Yahoo Finance Novartis AG (NYSE:NVS) Q1 2024 Earnings Call Transcript
Novartis AG (NYSE:NVS) Q1 2024 Earnings Call Transcript April 23, 2024
Novartis AG isn’t one of the 30 most popular stocks among hedge funds at the end of the third quarter (see the details here).
Operator: Good morning and good afternoon, and welcome to the Novartis Q1 2024 Results Release Conference Call and Live Webcast. Please note that during the presentation, all participants will be in a listen-only mode, and the conference is being recorded. [Operator Instructions] A recording of the conference call, including the Q&A session, will be available on our website shortly after the call ends. With that, I would like to hand over to Ms. Sloan Simpson, Head of Investor Relations. Please go ahead, madam.
Sloan Simpson: Thank you so much, operator. Good morning and good afternoon, everyone. Thank you for joining our first quarter 2024 earnings call. The information presented today contains forward-looking statements that involve known and unknown risks, uncertainties and other factors. These may cause actual results to be materially different from any future results, performance or achievements expressed or implied by such statements. For a description of some of these factors, please refer to the company's Form 20-F and its most recent quarterly results on Form 6-K that respectively were filed with and furnished to the U.S. Securities and Exchange Commission. And with that, I will hand across to Vas.

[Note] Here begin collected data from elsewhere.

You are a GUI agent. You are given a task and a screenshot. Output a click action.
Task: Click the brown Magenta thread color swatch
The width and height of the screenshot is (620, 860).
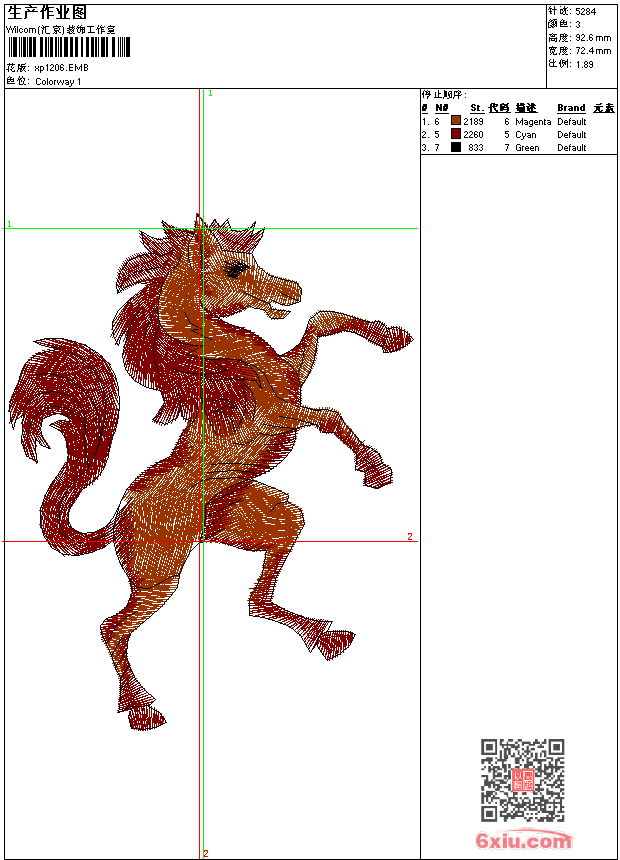[456, 121]
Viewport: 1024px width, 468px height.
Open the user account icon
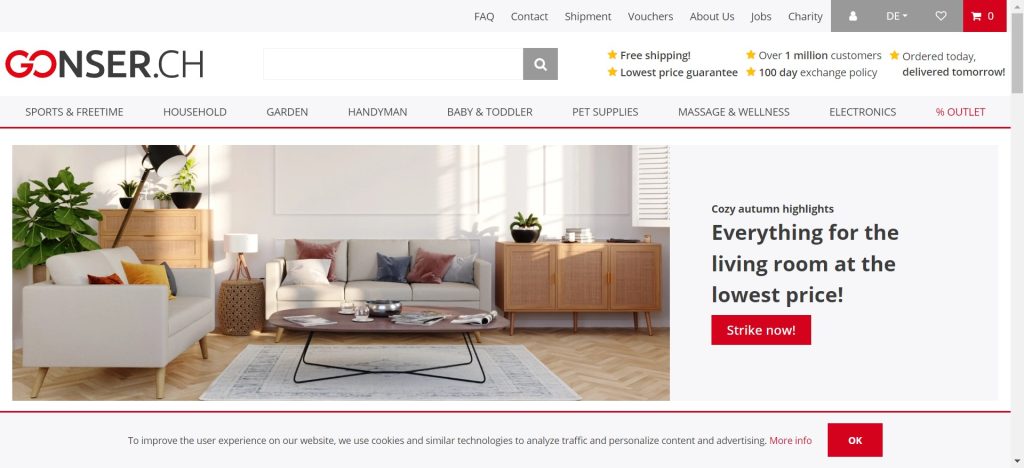(852, 16)
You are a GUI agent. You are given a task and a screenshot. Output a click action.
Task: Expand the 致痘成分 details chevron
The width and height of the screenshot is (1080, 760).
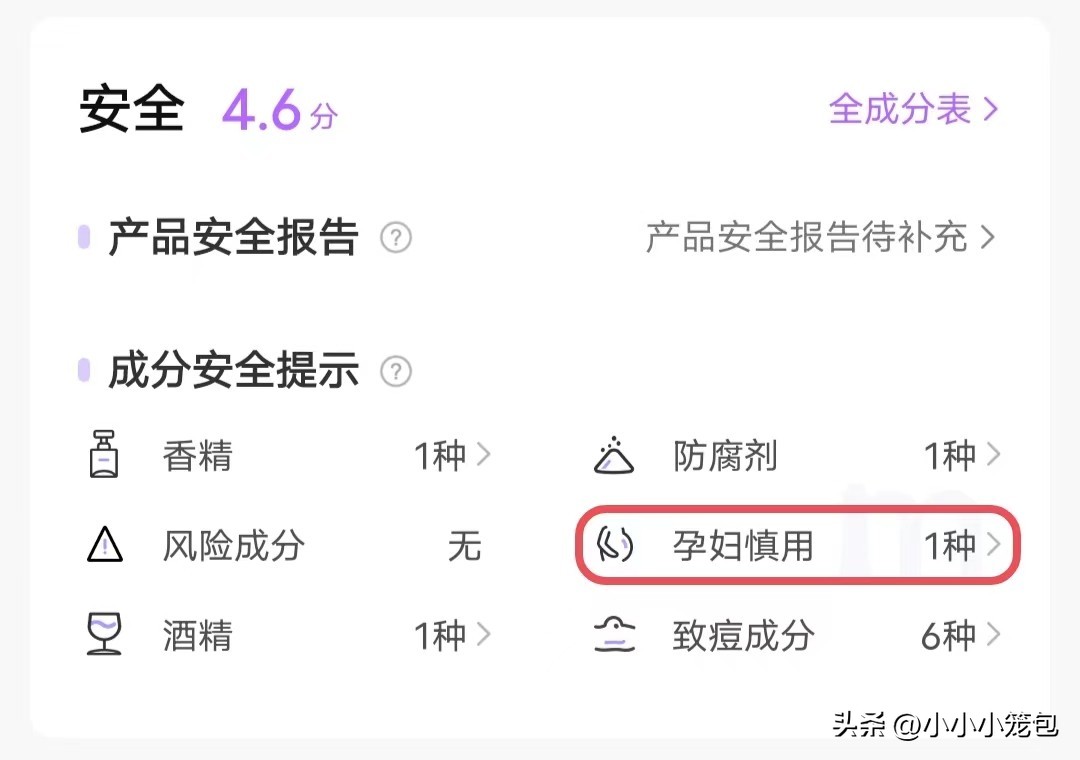996,635
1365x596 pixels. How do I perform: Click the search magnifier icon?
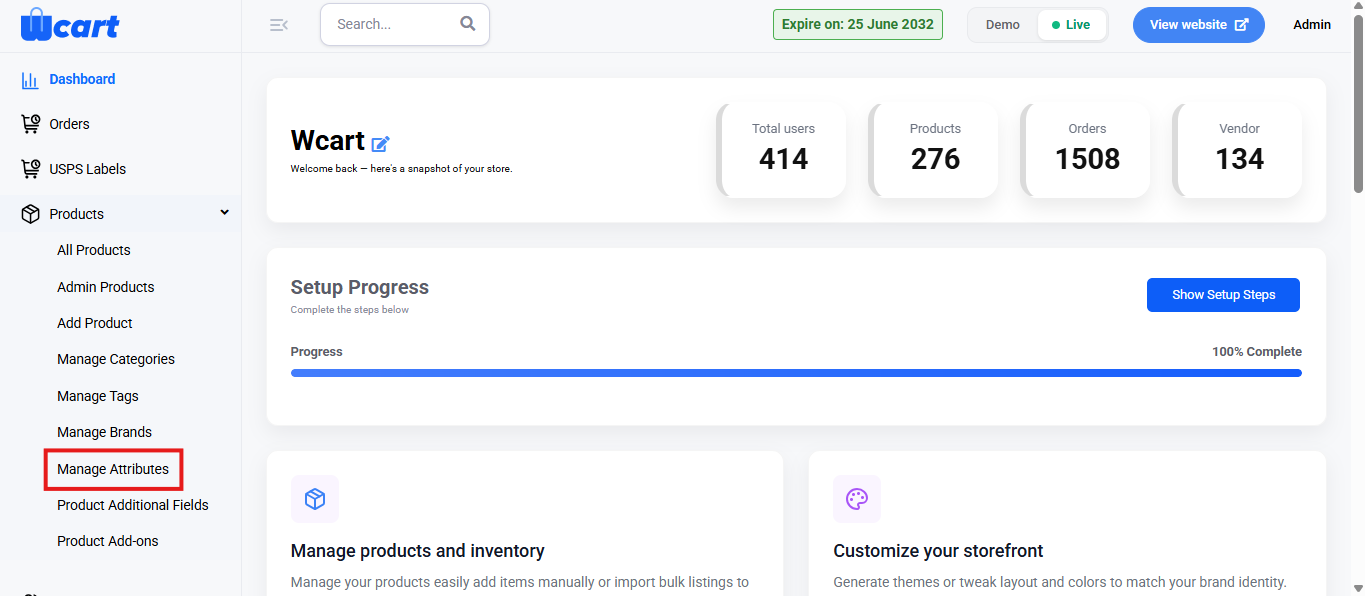(x=468, y=24)
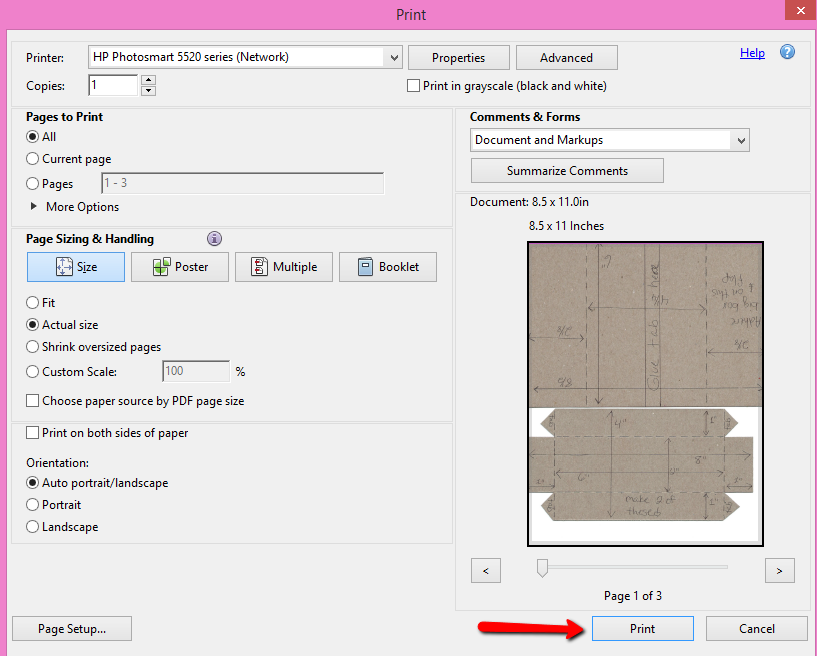This screenshot has width=817, height=656.
Task: Enable Print in grayscale checkbox
Action: click(x=414, y=86)

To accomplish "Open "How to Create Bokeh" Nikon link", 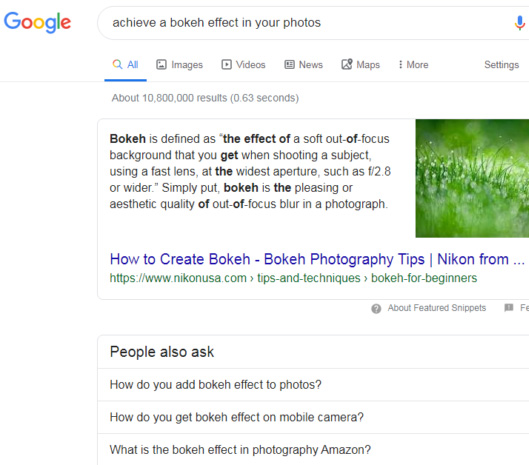I will (x=317, y=259).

Vas Narasimhan: Thank you, Sloan. I'd like to open today's call by first thanking Samir Shah for his incredible tenure as our Head of Investor Relations for over a decade. We're grateful for all of his contributions. We look forward to his continued contributions in a new role at Novartis. And I want to welcome Sloan Simpson. I think Sloan will do an absolutely outstanding job serving all of you as our Head of Investor Relations. I've worked with her for many, many years. I think we're really pleased and grateful to have her on board. So, let's turn to the quarter. Novartis delivered a really strong start to the year with double-digit sales growth, core margin expansion, which enabled us to upgrade our guidance, and Harry will go through the guidance in more detail.
Sales were up 11% in constant currencies, core operating income was up 22%, our core margin reached 38.4% as we steadily march to our goal of 40%-plus by 2027. In addition, we had a number of important innovation milestones in the quarter, which I'll go through over the course of the call. But a few I'd want to particularly highlight the Fabhalta positive opinion enabled us to launch Fabhalta in Europe. Scemblix first line readout, we think will be very important for a major medicine for the company. And we also had the updated PSMAfore OS results, which will enable us now to move forward with the filing of Pluvicto in the United States. Now, moving to Slide 5. Now, our growth in the quarter was broad based, and we had strong contributions from many of our key growth drivers, including Entresto, Kesimpta, Cosentyx, which had a very strong quarter, as well as Kisqali.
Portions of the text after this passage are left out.